A discussão sobre o acesso aos dados ocorreu enquanto a Turma deliberava sobre recursos apresentados por Henrique e Felipe Vorcaro, pai e primo do banqueiro Daniel Vorcaro, que contestavam suas respectivas prisões. A decisão de Mendonça em permitir a quebra do sigilo dos dados de Sicário revela uma nova etapa na investigação, que busca elucidar um emaranhado de crimes como corrupção, lavagem de dinheiro, organização criminosa e obstrução de Justiça, todos relacionados ao Banco Master.
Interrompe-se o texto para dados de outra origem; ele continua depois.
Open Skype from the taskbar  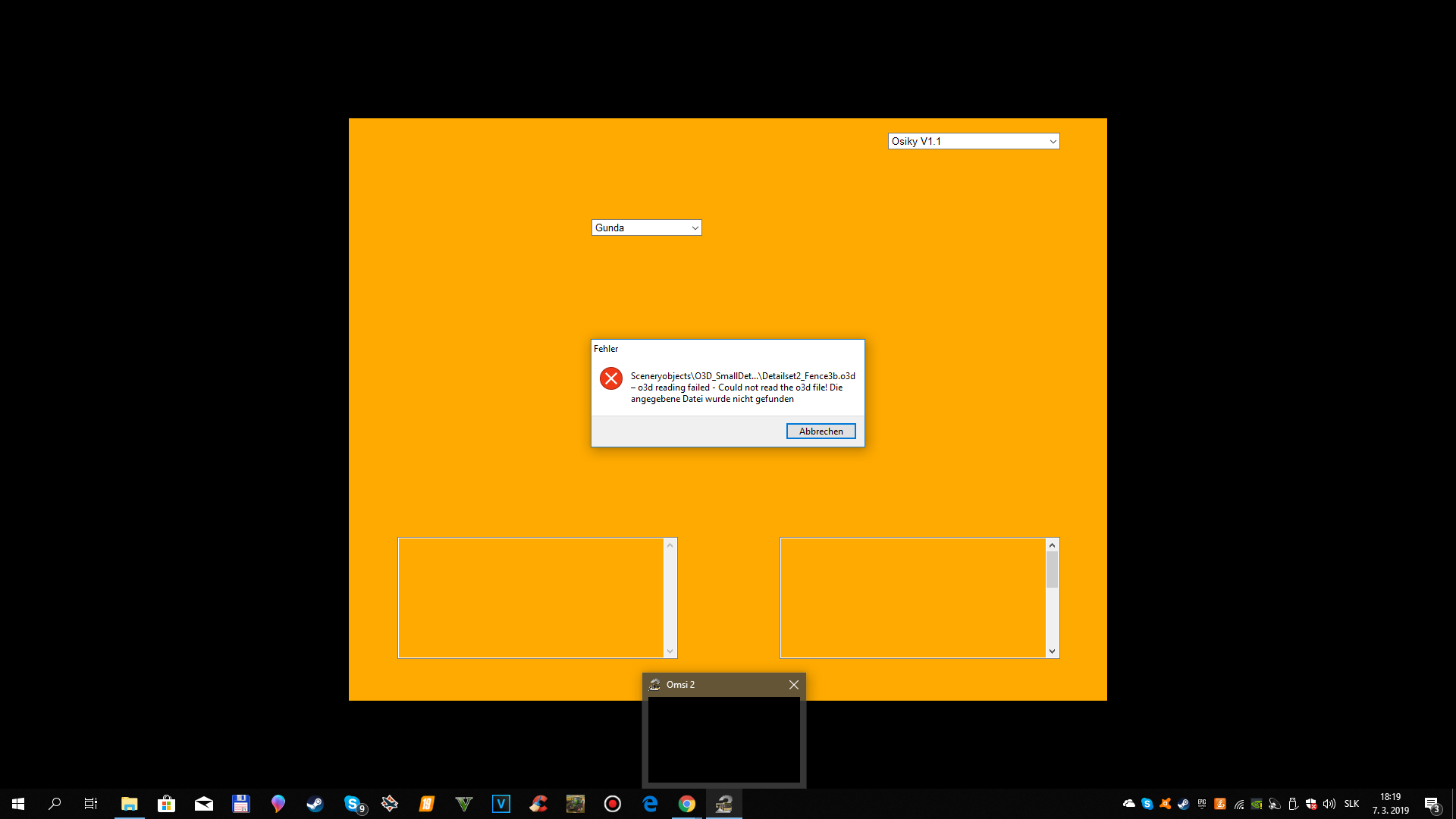pyautogui.click(x=353, y=804)
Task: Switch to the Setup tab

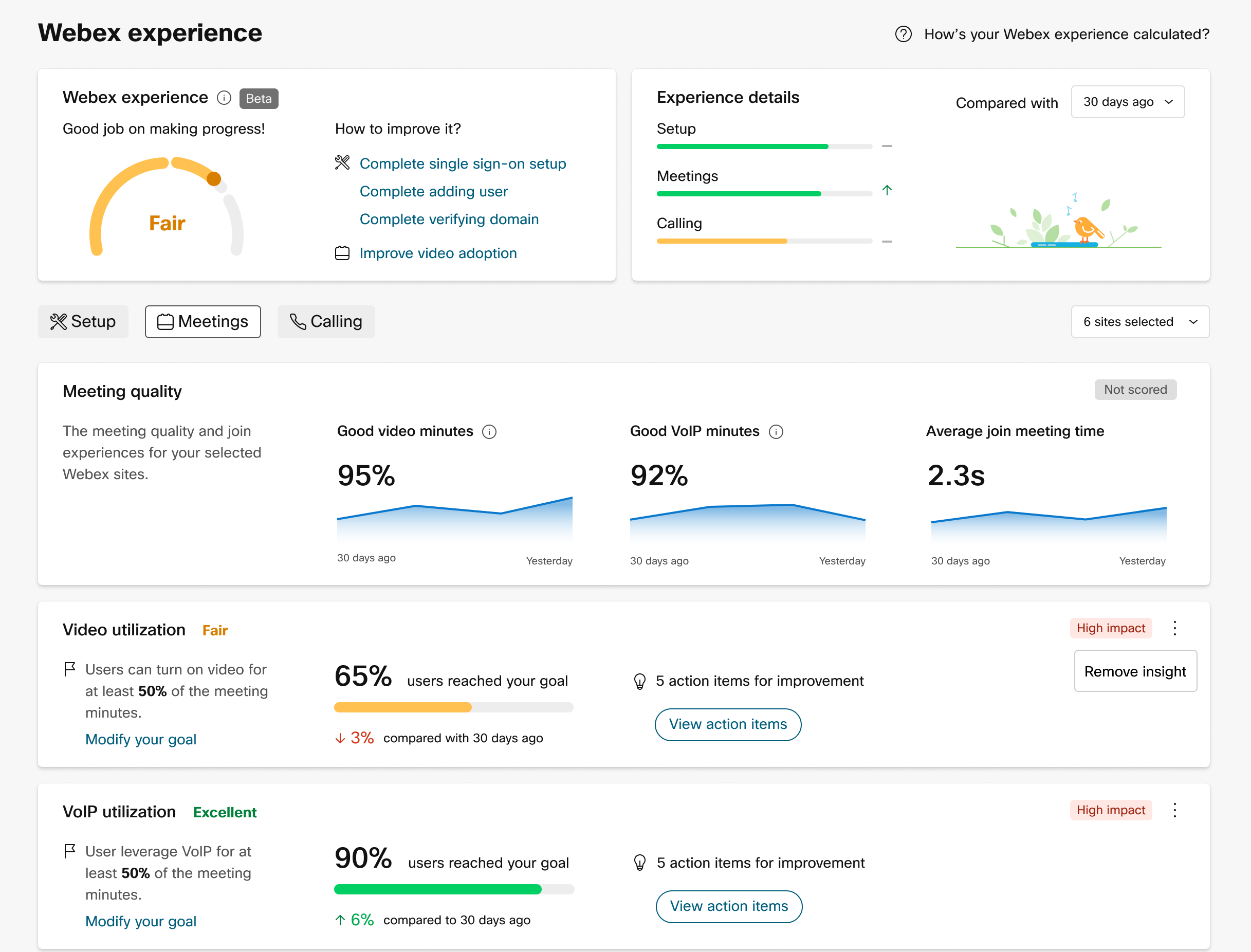Action: [83, 322]
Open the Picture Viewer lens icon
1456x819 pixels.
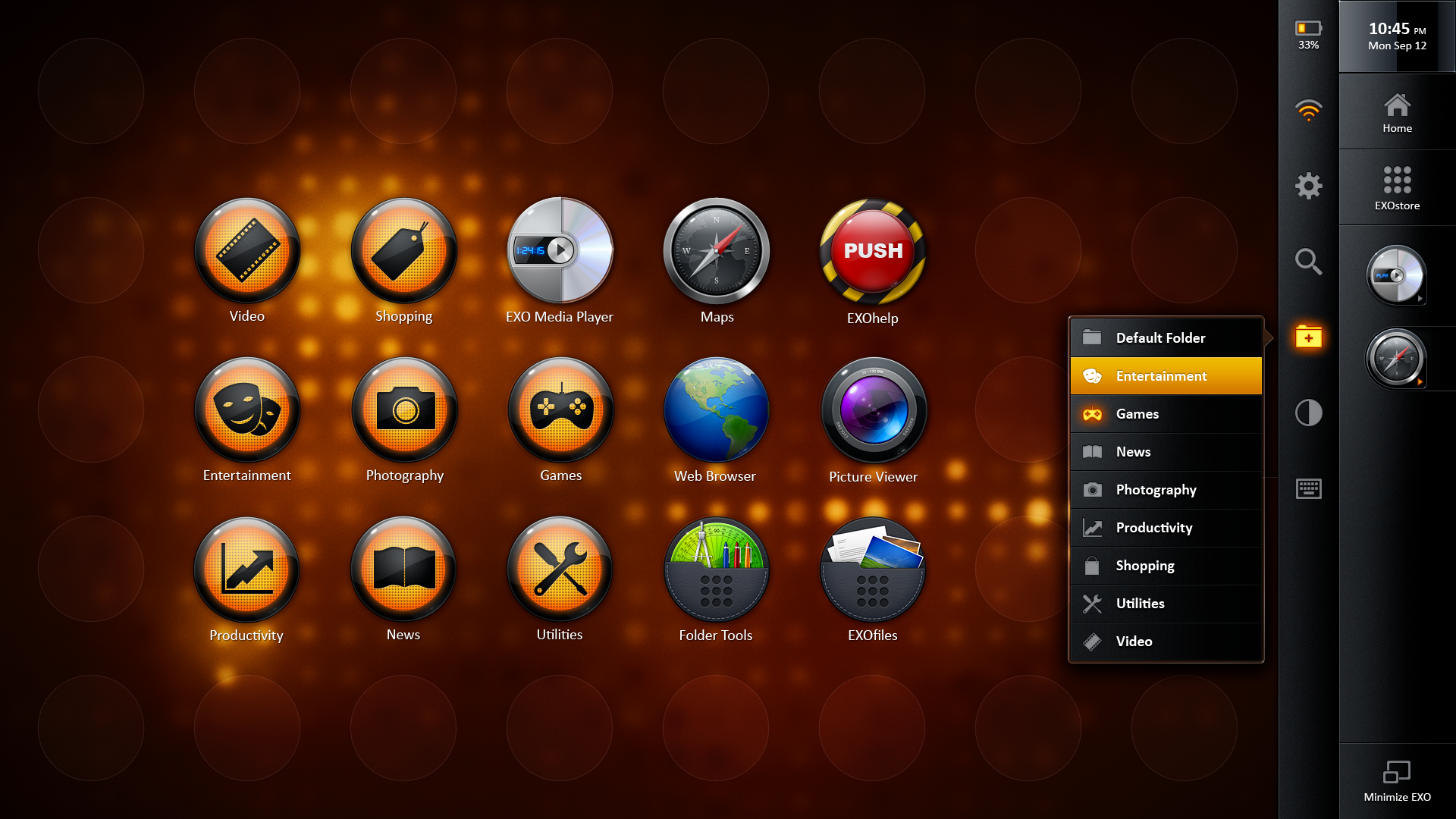(x=874, y=410)
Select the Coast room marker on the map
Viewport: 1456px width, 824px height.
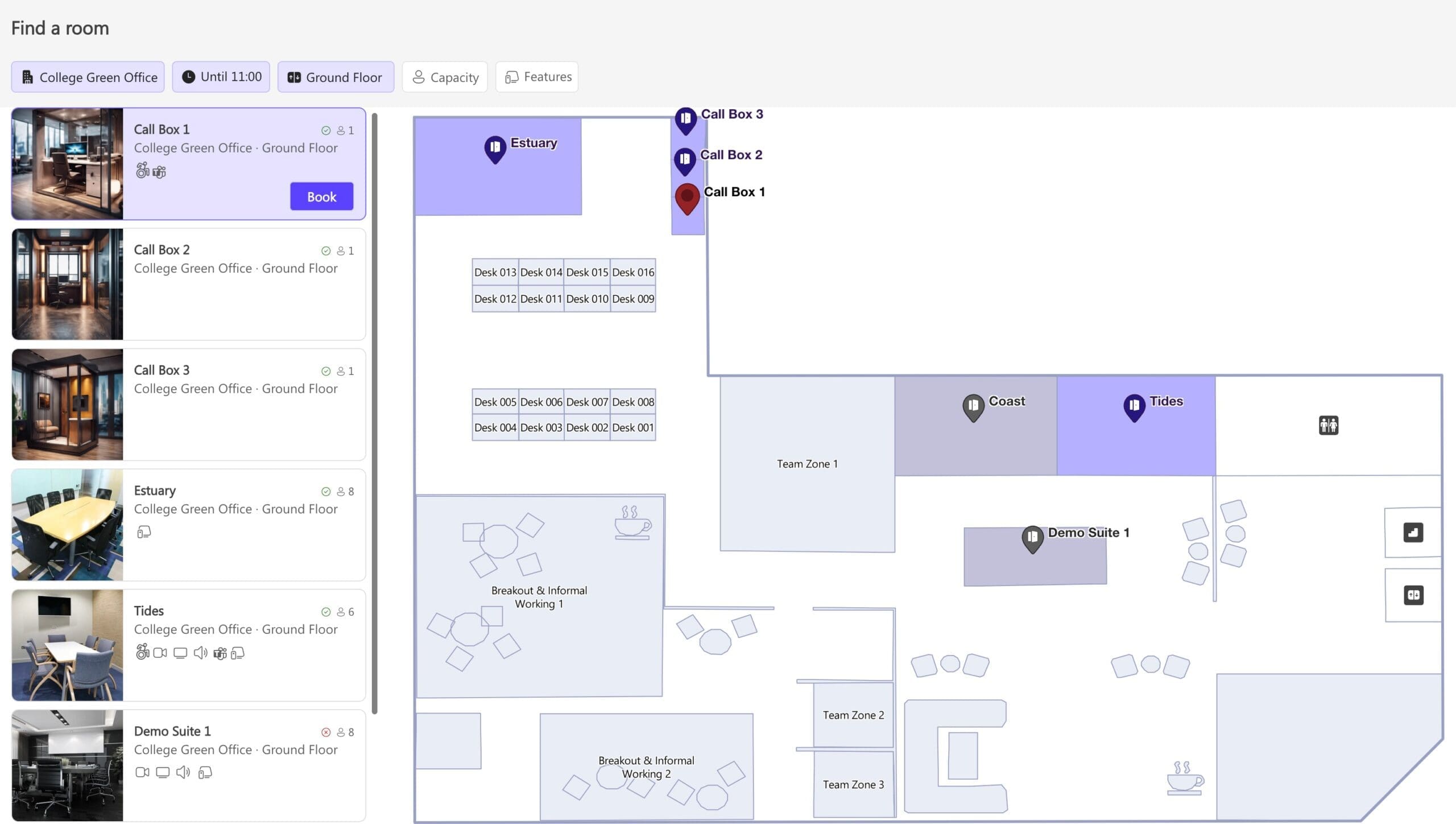[973, 406]
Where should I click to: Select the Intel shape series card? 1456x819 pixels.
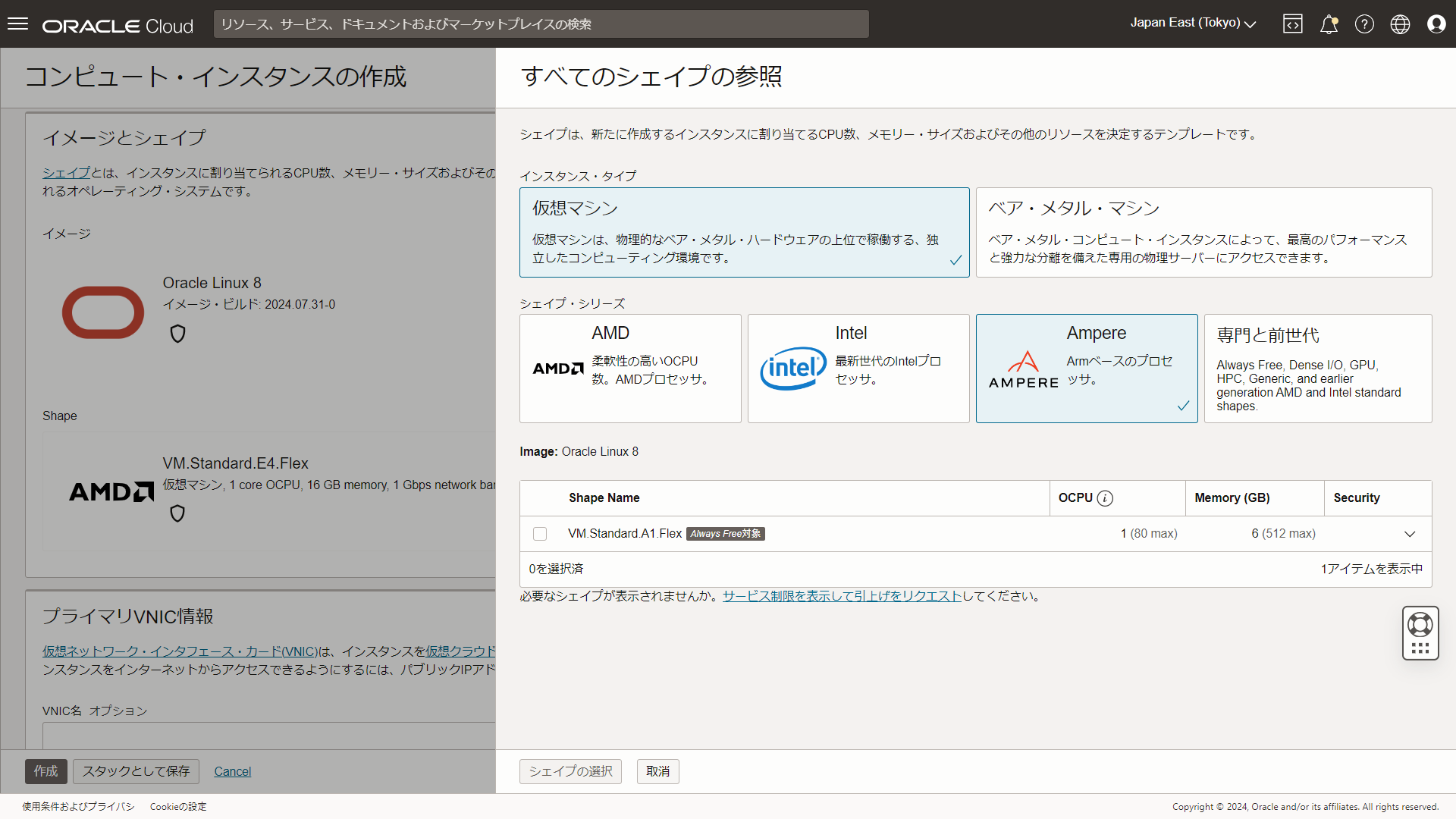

Durante seu voto, o ministro destacou que já havia determinado a preservação dos arquivos digitais de Sicário e, recentemente, decidiu pela análise das informações disponíveis na nuvem. “Eu havia determinado que fosse preservado o iCloud do Sicário. Esta semana determinei a quebra desses dados. Vamos ver o que virá”, declarou Mendonça, sugerindo que novas informações podem surgir e se revelar úteis para a apuração dos fatos.
Em um momento que gerou certa tensão, o ministro mencionou que as investigações da Polícia Federal revelaram preocupações expressas por familiares de Sicário acerca do conteúdo armazenado em sua conta de nuvem. Mendonça relatou que a irmã do investigado teria acessado os documentos antes mesmo que a Polícia Federal conseguisse concluir a extração, levantando assim questões acerca da segurança e do sigilo das informações.
As declarações de Mendonça foram reforçadas por sua determinação anterior de levantar o sigilo em uma parte dos documentos produzidos na investigação, permitindo a divulgação de relatórios, transcrições de mensagens e outros elementos cruciais que fundamentam as prisões preventivas no contexto do caso Master. A complexidade do inquérito, bem como as múltiplas ramificações que se desenrolam a partir da morte de Sicário, continua a atrair a atenção das autoridades e da sociedade.